TEXT:

All Hungarian children above age 14 continue their studies from home, on-line, starting 16th November, 2020. The Covid-19 epidemic is reaching new highs in the country, and the Ministry of Education issued a digital learning for higher grades. Only 29 boarders, 15 girls and 14 boys, all under the age of 14 stayed in the dormitories of Fényi Gyula Jesuit High School, Miskolc, Hungary after the partial lockdown. Out of the 870 strong student body 206 are boarders, the rest commute to school daily from the city of Miskolc and nearby villages.
The boarding school has always been a special place of formation, fellowship and spirituality within the school community. The boarders stay in the school five days every week, travelling home only at the weekend. Their afternoons are spent together, studying, doing after-school activities, doing sports, playing together. The youngest ones sleep in larger rooms of 6, and as they grow they move to rooms for 4 or 3 by the time they graduate. Study groups and activities are arranged by age, but they pray, eat and play together. Girls and boys go to class together but live in separate dormitories located in two faraway corners of the campus.

MATERIAL SUPPLIED:
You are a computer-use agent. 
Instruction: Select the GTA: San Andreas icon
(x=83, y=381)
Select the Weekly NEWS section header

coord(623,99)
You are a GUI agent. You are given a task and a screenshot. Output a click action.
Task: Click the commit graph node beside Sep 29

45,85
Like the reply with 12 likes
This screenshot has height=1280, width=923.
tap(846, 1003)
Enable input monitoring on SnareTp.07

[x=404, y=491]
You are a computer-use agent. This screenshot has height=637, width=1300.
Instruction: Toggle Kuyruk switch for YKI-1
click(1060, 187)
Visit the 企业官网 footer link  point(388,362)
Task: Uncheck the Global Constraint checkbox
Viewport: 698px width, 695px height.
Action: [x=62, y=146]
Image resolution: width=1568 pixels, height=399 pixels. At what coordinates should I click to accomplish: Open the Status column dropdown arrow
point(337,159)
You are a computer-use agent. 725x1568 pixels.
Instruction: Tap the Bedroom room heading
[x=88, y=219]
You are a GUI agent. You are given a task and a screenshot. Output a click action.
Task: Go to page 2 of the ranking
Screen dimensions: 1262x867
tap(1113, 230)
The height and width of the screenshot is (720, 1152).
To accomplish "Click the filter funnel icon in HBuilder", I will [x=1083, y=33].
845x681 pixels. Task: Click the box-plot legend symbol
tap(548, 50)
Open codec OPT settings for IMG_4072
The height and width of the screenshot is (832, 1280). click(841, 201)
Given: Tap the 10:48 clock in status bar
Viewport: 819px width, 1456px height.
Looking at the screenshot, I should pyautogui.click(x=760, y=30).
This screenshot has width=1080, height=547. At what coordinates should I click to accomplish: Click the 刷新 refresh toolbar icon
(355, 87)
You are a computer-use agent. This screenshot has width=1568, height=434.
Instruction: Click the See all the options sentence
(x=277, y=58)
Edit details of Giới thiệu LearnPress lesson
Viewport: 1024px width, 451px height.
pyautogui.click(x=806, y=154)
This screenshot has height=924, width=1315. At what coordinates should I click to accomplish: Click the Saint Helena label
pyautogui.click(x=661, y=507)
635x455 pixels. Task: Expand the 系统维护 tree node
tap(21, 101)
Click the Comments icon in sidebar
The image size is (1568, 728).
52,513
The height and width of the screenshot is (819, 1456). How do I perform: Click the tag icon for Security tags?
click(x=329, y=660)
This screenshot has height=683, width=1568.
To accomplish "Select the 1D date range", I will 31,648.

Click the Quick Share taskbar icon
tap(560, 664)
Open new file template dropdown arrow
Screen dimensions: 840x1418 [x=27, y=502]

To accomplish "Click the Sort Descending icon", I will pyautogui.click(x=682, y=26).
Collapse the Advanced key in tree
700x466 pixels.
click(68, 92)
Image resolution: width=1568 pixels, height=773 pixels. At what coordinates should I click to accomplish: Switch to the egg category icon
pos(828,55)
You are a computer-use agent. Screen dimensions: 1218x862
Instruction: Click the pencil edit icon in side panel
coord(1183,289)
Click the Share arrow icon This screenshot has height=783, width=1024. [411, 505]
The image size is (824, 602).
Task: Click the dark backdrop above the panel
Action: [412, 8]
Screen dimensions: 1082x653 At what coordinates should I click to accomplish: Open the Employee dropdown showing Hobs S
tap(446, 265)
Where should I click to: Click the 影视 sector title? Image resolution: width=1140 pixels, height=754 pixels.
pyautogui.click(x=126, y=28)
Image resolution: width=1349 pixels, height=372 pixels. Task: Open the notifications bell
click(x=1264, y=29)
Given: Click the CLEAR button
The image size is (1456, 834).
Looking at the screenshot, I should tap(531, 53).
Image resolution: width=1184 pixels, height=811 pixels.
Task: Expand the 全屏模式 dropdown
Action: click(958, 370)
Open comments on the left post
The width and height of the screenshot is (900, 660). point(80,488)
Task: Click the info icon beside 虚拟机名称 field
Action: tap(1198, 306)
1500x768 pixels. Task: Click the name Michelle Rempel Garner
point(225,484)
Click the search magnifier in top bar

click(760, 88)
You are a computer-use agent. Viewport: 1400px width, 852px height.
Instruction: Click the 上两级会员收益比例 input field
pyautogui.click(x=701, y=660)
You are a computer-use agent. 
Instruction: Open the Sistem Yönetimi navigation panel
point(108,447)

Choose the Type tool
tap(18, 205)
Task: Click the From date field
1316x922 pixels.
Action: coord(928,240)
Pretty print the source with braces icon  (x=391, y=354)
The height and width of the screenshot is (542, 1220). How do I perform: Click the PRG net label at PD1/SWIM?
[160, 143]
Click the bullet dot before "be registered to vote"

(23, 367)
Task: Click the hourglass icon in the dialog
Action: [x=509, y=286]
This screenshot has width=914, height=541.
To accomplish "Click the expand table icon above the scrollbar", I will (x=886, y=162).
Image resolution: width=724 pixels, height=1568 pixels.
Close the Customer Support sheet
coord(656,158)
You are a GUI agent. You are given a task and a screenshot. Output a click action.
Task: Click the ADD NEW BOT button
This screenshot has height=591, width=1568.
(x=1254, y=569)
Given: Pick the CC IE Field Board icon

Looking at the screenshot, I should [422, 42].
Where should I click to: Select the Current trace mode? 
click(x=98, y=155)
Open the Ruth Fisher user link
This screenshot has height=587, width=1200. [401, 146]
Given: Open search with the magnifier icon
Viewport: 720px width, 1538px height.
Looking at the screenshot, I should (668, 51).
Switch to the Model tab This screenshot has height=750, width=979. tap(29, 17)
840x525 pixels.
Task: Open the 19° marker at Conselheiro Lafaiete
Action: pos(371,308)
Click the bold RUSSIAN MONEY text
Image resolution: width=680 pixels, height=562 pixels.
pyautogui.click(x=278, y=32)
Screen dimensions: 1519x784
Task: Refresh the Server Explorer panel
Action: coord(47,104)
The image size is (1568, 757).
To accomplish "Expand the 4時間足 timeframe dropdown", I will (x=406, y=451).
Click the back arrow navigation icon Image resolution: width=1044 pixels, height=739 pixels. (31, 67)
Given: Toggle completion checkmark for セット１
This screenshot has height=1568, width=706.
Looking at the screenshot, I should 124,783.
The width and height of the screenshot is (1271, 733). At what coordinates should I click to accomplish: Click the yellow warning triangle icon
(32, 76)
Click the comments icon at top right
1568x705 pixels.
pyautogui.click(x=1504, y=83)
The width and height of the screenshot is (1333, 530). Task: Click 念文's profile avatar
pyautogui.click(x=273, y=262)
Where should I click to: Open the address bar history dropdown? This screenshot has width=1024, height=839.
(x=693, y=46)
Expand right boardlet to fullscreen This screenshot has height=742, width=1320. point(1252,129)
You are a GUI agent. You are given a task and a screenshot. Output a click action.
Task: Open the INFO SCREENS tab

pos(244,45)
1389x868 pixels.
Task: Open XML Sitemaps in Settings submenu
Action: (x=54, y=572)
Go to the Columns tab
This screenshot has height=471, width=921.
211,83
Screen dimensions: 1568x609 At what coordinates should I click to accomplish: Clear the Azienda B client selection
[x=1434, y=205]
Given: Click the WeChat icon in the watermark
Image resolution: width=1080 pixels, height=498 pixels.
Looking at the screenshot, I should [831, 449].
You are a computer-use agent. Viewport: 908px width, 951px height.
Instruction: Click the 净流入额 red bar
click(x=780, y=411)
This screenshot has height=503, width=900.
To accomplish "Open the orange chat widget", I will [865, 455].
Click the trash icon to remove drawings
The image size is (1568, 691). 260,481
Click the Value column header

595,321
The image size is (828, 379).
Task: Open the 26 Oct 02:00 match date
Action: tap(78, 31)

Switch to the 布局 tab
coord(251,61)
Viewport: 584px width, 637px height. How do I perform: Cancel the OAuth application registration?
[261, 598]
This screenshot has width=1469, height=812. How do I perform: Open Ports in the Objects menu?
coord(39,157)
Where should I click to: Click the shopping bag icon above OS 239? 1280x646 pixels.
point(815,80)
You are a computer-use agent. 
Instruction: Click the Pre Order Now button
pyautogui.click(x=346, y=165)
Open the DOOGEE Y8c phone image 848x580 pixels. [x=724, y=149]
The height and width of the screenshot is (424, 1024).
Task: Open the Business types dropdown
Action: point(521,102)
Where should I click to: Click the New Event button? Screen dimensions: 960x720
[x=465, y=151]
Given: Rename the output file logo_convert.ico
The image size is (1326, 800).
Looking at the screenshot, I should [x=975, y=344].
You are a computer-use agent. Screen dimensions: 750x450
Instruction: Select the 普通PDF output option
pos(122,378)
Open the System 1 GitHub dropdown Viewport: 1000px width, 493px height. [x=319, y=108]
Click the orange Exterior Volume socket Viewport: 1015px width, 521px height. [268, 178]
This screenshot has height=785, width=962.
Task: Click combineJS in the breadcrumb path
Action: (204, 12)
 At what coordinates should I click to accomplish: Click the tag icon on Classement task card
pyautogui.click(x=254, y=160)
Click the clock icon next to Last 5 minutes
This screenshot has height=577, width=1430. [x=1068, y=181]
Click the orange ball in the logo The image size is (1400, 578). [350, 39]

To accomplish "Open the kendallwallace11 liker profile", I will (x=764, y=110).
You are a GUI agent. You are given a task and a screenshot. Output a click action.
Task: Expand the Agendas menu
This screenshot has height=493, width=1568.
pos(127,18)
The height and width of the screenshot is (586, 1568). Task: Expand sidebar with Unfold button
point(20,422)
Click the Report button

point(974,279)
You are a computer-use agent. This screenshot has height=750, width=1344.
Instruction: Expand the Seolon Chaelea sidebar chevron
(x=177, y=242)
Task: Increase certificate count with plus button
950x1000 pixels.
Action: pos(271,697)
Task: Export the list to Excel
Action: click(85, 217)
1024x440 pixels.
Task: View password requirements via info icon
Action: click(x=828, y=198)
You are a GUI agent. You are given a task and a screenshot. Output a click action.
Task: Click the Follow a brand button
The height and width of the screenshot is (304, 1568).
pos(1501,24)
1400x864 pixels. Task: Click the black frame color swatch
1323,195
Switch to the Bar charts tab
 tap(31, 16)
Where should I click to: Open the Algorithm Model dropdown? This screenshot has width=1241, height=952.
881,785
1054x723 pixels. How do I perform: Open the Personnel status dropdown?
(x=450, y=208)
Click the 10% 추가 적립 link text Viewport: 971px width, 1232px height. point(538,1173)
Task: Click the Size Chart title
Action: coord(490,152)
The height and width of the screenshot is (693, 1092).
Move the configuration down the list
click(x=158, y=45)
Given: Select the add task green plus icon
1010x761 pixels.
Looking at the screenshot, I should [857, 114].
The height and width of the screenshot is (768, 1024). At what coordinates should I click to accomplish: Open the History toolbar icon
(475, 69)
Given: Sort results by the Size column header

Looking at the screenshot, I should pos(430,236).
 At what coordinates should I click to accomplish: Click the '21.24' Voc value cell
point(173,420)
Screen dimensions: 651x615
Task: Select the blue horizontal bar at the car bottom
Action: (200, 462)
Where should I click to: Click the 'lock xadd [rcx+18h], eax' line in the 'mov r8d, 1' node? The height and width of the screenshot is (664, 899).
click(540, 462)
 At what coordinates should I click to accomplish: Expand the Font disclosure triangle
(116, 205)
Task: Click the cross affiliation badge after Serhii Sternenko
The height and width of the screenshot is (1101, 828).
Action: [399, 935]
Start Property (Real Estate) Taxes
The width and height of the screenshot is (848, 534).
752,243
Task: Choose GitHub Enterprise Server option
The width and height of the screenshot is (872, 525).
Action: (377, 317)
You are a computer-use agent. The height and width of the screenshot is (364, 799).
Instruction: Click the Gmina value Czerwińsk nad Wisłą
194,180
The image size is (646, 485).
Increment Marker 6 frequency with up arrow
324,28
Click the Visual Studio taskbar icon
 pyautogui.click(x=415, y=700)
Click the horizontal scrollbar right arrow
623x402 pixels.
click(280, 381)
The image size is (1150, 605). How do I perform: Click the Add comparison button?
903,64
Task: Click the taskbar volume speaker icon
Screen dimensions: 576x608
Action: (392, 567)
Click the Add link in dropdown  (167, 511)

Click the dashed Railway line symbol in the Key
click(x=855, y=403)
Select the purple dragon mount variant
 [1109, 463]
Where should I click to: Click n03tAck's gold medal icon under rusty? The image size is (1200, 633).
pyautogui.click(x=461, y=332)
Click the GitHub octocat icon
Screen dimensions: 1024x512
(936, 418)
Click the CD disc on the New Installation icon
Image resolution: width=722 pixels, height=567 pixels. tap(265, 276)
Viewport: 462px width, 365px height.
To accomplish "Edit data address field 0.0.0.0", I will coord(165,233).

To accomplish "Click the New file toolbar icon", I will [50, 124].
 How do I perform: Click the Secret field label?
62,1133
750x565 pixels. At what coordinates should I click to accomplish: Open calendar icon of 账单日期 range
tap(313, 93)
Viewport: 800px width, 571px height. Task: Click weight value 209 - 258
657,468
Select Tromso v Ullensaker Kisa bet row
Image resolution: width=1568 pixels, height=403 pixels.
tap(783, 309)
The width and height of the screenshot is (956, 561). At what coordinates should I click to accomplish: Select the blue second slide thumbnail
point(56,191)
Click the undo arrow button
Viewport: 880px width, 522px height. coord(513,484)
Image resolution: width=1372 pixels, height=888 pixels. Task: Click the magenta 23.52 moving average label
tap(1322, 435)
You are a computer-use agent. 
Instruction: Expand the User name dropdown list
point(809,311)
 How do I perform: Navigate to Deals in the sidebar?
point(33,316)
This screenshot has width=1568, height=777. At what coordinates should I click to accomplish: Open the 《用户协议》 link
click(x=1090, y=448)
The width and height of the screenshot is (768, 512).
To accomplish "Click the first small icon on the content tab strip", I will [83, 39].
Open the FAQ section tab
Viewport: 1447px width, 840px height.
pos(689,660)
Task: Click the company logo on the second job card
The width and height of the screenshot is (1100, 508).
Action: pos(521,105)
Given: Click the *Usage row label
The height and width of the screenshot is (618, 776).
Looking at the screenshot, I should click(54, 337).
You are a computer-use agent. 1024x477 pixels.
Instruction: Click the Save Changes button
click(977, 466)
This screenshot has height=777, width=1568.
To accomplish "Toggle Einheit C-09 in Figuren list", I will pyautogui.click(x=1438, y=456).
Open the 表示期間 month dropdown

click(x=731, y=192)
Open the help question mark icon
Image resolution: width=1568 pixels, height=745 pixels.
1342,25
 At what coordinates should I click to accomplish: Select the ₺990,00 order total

WORK REQUIRED:
Answer these questions about the boarding school text:
(a) How many of the school's 870 students are boarders?
(b) How many boarders stayed in the dormitories after the partial lockdown?
(c) What size of room do the youngest boarders sleep in?

ANSWER TO THE EXERCISE:
(a) 206
(b) 29 (15 girls and 14 boys)
(c) Larger rooms of 6